[Saved entries]

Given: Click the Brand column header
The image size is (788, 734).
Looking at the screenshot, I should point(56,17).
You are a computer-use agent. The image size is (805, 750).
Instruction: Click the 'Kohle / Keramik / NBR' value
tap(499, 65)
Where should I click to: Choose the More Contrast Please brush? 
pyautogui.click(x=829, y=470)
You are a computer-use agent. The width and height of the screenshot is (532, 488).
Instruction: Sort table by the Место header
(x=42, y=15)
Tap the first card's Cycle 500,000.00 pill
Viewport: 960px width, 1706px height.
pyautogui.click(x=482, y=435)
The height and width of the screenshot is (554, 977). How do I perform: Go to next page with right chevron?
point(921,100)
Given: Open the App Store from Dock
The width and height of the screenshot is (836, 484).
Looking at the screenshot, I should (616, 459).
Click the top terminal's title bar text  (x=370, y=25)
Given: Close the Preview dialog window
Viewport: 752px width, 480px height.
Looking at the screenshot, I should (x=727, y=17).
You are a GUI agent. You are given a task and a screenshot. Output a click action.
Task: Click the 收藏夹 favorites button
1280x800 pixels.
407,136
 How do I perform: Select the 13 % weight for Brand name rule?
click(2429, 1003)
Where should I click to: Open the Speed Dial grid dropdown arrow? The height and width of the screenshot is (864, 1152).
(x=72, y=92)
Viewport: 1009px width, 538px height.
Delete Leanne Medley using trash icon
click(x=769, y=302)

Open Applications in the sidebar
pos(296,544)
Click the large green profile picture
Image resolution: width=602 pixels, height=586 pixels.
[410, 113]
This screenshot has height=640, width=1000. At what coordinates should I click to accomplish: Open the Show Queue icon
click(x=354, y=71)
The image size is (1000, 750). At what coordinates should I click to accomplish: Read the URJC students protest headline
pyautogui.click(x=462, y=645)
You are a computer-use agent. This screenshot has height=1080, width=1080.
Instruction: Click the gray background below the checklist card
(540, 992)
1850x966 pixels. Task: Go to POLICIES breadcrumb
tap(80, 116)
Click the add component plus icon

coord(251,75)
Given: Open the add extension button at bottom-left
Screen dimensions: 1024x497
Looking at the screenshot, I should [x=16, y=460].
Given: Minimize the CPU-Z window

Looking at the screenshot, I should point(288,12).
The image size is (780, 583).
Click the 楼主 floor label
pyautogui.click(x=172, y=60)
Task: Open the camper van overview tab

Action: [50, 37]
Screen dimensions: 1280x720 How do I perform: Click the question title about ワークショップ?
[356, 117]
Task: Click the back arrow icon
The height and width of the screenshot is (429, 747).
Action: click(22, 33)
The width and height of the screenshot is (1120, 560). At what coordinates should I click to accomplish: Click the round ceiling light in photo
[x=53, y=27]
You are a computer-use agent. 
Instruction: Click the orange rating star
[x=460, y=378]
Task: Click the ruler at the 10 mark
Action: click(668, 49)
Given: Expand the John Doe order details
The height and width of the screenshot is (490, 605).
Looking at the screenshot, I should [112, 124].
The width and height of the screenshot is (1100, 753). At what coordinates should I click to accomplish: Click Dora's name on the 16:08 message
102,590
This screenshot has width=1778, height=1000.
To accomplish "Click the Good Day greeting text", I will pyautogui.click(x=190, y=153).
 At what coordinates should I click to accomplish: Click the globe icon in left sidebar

- **What is expected**:
A word-for-word copy of the data is what should be returned.

- **Finished task**:
Given: Click the Brand column header
The image size is (788, 734).
Looking at the screenshot, I should point(56,17).
You are a computer-use agent. The image size is (805, 750).
Instruction: Click the 'Kohle / Keramik / NBR' value
tap(499, 65)
Where should I click to: Choose the More Contrast Please brush? 
pyautogui.click(x=829, y=470)
You are a computer-use agent. The width and height of the screenshot is (532, 488).
Instruction: Sort table by the Место header
(x=42, y=15)
Tap the first card's Cycle 500,000.00 pill
Viewport: 960px width, 1706px height.
pyautogui.click(x=482, y=435)
The height and width of the screenshot is (554, 977). How do I perform: Go to next page with right chevron?
point(921,100)
Given: Open the App Store from Dock
The width and height of the screenshot is (836, 484).
Looking at the screenshot, I should (616, 459).
Click the top terminal's title bar text  (x=370, y=25)
Given: Close the Preview dialog window
Viewport: 752px width, 480px height.
Looking at the screenshot, I should (x=727, y=17).
You are a GUI agent. You are given a task and a screenshot. Output a click action.
Task: Click the 收藏夹 favorites button
1280x800 pixels.
407,136
 How do I perform: Select the 13 % weight for Brand name rule?
click(2429, 1003)
Where should I click to: Open the Speed Dial grid dropdown arrow? The height and width of the screenshot is (864, 1152).
(x=72, y=92)
Viewport: 1009px width, 538px height.
Delete Leanne Medley using trash icon
click(x=769, y=302)

Open Applications in the sidebar
pos(296,544)
Click the large green profile picture
Image resolution: width=602 pixels, height=586 pixels.
[410, 113]
This screenshot has height=640, width=1000. At what coordinates should I click to accomplish: Open the Show Queue icon
click(x=354, y=71)
The image size is (1000, 750). At what coordinates should I click to accomplish: Read the URJC students protest headline
pyautogui.click(x=462, y=645)
You are a computer-use agent. This screenshot has height=1080, width=1080.
Instruction: Click the gray background below the checklist card
(540, 992)
1850x966 pixels. Task: Go to POLICIES breadcrumb
tap(80, 116)
Click the add component plus icon

coord(251,75)
Given: Open the add extension button at bottom-left
Screen dimensions: 1024x497
Looking at the screenshot, I should [x=16, y=460].
Given: Minimize the CPU-Z window

Looking at the screenshot, I should point(288,12).
The image size is (780, 583).
Click the 楼主 floor label
pyautogui.click(x=172, y=60)
Task: Open the camper van overview tab

Action: [50, 37]
Screen dimensions: 1280x720 How do I perform: Click the question title about ワークショップ?
[356, 117]
Task: Click the back arrow icon
The height and width of the screenshot is (429, 747).
Action: click(22, 33)
The width and height of the screenshot is (1120, 560). At what coordinates should I click to accomplish: Click the round ceiling light in photo
[x=53, y=27]
You are a computer-use agent. 
Instruction: Click the orange rating star
[x=460, y=378]
Task: Click the ruler at the 10 mark
Action: click(668, 49)
Given: Expand the John Doe order details
The height and width of the screenshot is (490, 605).
Looking at the screenshot, I should [112, 124].
The width and height of the screenshot is (1100, 753). At what coordinates should I click to accomplish: Click Dora's name on the 16:08 message
102,590
This screenshot has width=1778, height=1000.
To accomplish "Click the Good Day greeting text", I will pyautogui.click(x=190, y=153).
 At what coordinates should I click to accomplish: Click the globe icon in left sidebar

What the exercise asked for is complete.